A new study, published in the journal Molecular Psychiatry, has developed a deep learning model that is able to genetically differentiate patients with mental disorders from control patients.
The mental health crisis
Mental disorders are a leading global health concern, with millions of people worldwide suffering from mental health conditions. In 2019, in the United States alone, 13.1 million adults experienced serious mental illness. In addition, suicide is currently the second leading cause of death among people aged 10 to 34.
Unfortunately, many health services are not yet equipped to deal with mental disorders. The average delay between the onset of mental disorder symptoms and treatment is 11 years and many individuals get misdiagnosed. For patients from minority ethnic backgrounds, barriers in diagnosis and treatment are even harder to overcome. This is partly due to the historic under-representation of minority ethnic populations in studies addressing the underlying genetic causes of mental disorders.
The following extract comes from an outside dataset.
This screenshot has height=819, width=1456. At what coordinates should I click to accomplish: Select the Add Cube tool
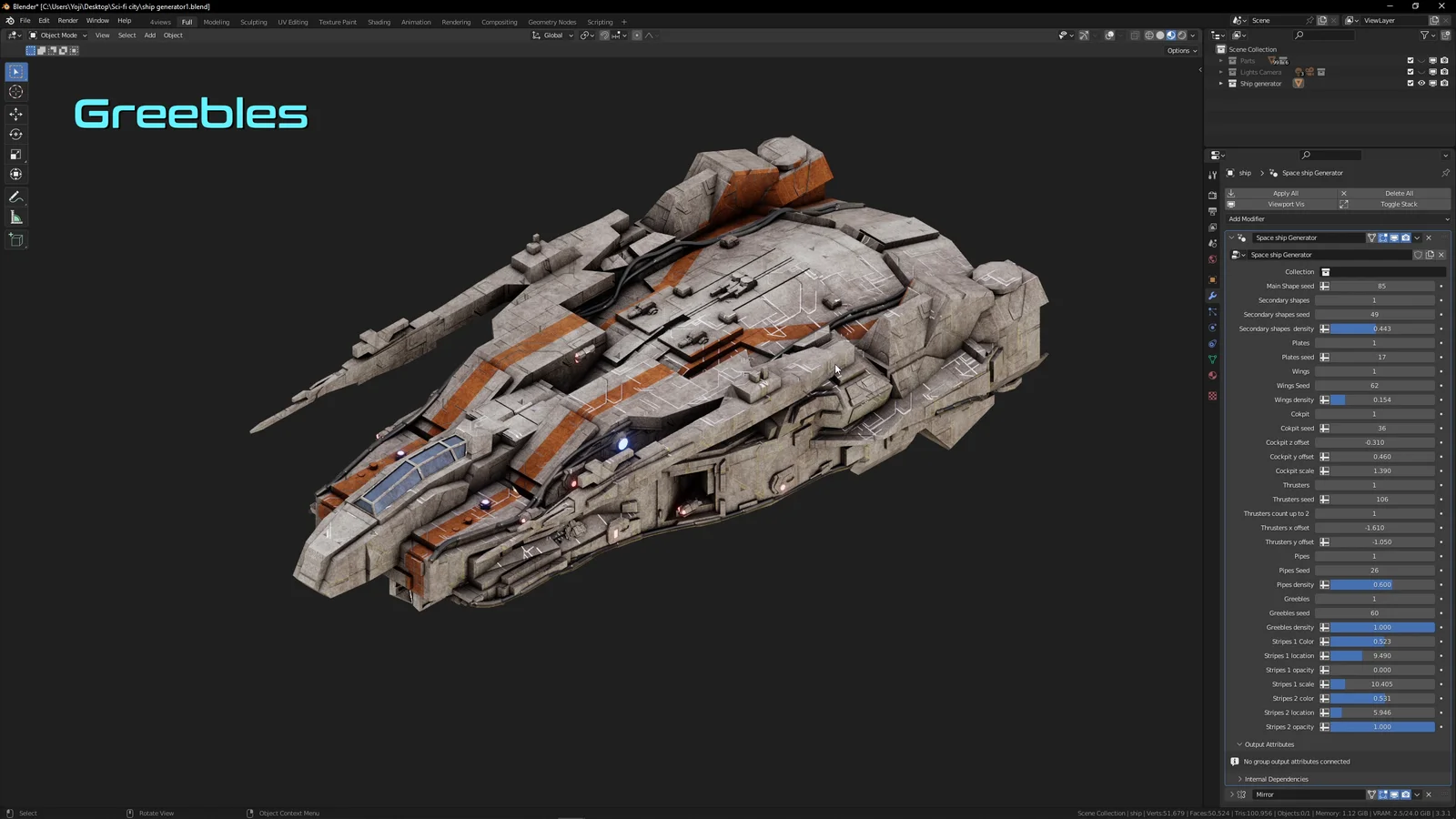[15, 239]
Mental health and genetics
Previous research has shown that a variety of mental disorders have strong associations with structural genomic variation. Some genetic variants have even shown potential as future drug targets. In addition, deep learning algorithms have previously been used to successfully diagnose mental disorders, such as bipolar disorder.
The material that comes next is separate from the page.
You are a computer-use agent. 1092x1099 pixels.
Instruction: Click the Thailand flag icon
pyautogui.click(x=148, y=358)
In the current study, researchers decided to explore mental health, genetics and deep learning further, whilst also addressing the lack of minority ethnic populations in such studies.
Building a deep learning model
Firstly, the team performed whole genome sequencing on blood samples from 4,179 African American patients. Out of this cohort, 1,384 had been diagnosed with at least one mental health condition.
The study focused on eight common mental disorders. These were: ADHD, depression, anxiety, autism spectrum disorder, intellectual disabilities, speech/language disorder, delays in development and oppositional defiant disorder (ODD).
The team used the collected data to train a deep learning model with the aim of predicting and diagnosing mental disorders.
Identifying patients with mental disorders
Upon testing, the researchers found that their deep learning tool had approximately 65% accuracy in differentiating patients with mental disorders from control patients. However, when the researchers attempted to predict the diagnosis for patients with multiple disorders, accuracy was much lower. The model’s prediction only matched the patient’s known conditions 7-10% of the time. Although this sounds low, the researchers point out that random guess accuracy is around 0.4%, so the deep learning model is not relying on randomness.
Getting a diagnosis for a mental health disorder is still a big global issue. The deep learning tool developed in this study has the ability to differentiate patients with mental disorders from controls. This may help with future diagnostics. Further work will be required to increase the accuracy of the model in diagnosing patients with multiple disorders. However, this study is an excellent starting point for future research.
Senior author Hakon Hakonarson said:
“Most studies focus only on one disease, and minority populations have been very under-represented in existing studies that utilise machine learning to study mental disorders. We wanted to test this deep learning model in an African American population to see whether it could accurately differentiate mental disorder patients from healthy controls, and whether we could correctly label the types of disorders, especially in patients with multiple disorders.”